* DATA SECTION *
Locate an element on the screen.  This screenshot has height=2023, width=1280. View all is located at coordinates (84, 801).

---

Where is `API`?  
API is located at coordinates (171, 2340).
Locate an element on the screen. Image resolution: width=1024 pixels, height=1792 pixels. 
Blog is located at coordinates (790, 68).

* YOUR TASK *
Count the lines of the material that contain the string "height", with case counting. Reply with the number alone.

* FINAL RESULT *
2